START MATERIAL TO PROCESS

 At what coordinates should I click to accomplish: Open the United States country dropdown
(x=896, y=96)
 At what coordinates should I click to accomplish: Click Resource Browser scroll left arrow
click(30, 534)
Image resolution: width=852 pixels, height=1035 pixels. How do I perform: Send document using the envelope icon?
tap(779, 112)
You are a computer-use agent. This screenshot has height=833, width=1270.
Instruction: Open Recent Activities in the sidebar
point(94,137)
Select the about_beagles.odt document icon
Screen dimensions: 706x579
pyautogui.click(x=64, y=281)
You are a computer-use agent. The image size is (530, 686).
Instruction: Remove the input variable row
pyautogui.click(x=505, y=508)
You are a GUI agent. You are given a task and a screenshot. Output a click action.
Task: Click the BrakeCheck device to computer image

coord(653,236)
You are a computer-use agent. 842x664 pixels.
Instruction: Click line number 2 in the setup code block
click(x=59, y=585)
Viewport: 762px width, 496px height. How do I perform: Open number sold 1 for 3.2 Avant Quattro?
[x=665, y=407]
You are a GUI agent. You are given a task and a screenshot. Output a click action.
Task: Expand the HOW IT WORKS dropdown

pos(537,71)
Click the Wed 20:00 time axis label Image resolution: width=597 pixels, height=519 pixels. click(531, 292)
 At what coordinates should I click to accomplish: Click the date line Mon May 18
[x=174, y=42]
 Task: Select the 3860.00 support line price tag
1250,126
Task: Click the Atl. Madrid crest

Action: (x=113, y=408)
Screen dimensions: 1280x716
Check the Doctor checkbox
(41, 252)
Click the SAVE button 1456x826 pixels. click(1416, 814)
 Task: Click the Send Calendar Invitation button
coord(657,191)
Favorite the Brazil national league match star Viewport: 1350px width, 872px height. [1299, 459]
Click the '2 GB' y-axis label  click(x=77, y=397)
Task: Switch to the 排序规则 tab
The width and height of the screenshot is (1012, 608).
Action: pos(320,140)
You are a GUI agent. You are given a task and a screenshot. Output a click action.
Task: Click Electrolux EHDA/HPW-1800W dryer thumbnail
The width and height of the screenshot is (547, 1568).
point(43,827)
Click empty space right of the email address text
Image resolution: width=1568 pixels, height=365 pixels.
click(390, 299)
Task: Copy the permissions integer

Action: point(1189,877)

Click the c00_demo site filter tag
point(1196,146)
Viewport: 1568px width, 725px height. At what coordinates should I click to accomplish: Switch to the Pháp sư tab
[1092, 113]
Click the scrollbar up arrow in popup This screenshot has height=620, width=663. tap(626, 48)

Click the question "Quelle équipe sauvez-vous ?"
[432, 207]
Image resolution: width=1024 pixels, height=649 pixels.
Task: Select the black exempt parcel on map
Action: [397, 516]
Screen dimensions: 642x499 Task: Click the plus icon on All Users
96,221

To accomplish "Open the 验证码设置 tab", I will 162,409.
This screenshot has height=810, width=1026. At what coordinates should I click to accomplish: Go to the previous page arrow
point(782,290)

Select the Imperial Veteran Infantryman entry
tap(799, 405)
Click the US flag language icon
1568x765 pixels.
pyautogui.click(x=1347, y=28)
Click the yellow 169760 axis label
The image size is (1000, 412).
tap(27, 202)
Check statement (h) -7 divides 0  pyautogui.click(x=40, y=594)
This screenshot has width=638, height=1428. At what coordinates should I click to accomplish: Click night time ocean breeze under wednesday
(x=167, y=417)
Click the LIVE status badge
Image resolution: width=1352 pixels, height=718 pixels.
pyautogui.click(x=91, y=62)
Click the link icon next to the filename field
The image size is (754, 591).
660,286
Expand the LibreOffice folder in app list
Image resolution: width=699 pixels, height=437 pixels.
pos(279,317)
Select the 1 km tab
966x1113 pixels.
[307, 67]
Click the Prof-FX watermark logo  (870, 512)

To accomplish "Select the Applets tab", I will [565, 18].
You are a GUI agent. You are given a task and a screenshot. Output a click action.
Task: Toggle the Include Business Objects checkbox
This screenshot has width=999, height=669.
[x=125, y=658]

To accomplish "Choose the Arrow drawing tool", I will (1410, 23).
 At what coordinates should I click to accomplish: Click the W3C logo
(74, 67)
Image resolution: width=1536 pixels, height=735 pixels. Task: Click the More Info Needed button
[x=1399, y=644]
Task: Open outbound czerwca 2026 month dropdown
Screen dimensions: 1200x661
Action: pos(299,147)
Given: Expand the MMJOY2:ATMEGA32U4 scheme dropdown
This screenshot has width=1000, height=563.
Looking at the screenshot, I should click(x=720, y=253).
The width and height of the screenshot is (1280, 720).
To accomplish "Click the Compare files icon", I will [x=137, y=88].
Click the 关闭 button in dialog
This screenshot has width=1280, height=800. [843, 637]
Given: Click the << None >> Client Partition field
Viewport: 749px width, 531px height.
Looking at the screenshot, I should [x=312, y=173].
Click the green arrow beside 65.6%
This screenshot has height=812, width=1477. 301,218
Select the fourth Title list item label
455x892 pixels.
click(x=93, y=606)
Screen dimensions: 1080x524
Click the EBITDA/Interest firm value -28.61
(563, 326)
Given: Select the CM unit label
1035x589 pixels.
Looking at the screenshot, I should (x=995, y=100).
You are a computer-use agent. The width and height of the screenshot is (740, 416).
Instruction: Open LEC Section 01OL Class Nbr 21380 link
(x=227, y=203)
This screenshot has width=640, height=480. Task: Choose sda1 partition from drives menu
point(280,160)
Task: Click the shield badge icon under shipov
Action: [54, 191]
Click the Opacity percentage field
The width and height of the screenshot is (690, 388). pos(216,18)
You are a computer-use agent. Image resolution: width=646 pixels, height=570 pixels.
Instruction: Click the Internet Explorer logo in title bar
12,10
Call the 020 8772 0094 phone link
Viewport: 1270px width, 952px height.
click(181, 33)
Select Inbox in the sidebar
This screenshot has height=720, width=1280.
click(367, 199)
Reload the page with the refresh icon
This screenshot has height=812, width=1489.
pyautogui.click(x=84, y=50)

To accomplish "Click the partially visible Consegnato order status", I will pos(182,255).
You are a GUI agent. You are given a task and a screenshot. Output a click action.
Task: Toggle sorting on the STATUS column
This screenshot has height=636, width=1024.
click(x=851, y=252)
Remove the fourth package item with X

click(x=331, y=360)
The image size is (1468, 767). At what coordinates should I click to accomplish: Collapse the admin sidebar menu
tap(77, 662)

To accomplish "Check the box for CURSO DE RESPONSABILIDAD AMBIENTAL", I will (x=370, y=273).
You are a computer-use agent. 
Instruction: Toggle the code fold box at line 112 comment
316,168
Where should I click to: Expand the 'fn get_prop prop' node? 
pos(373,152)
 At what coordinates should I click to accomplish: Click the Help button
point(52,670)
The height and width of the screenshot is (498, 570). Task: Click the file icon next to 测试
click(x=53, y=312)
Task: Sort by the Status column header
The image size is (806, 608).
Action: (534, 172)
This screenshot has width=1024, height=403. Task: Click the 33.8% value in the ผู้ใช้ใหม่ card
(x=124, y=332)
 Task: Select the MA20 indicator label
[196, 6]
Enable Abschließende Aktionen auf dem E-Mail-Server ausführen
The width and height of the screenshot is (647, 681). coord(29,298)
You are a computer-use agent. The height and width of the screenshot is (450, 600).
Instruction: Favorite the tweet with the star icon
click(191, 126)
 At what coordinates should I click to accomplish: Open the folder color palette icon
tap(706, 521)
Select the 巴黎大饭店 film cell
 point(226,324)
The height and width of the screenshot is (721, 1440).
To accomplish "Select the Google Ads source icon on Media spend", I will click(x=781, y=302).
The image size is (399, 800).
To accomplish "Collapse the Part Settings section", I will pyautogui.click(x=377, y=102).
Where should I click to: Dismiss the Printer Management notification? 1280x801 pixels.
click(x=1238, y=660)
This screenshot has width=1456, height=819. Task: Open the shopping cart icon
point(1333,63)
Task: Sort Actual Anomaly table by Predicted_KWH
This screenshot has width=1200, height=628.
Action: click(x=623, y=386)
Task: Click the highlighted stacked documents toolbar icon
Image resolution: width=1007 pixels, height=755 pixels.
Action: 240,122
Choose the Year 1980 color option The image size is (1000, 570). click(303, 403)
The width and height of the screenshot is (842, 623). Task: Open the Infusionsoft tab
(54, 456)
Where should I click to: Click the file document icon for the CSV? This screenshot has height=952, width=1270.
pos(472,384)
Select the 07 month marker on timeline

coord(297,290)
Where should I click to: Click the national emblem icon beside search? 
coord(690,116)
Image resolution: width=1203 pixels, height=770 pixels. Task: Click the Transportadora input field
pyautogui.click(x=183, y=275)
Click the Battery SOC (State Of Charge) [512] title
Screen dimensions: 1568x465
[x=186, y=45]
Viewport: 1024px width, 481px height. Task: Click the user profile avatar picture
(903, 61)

END MATERIAL TO PROCESS

EXERCISE DETAILS:
In the data above, which lines lie between the line with "Screen dimensions: 642x499" and the line with "Click the yellow 169760 axis label", inclusive? Print those lines exactly and nothing else.

TASK RESULT:
Screen dimensions: 642x499 Task: Click the plus icon on All Users
96,221

To accomplish "Open the 验证码设置 tab", I will 162,409.
This screenshot has height=810, width=1026. At what coordinates should I click to accomplish: Go to the previous page arrow
point(782,290)

Select the Imperial Veteran Infantryman entry
tap(799, 405)
Click the US flag language icon
1568x765 pixels.
pyautogui.click(x=1347, y=28)
Click the yellow 169760 axis label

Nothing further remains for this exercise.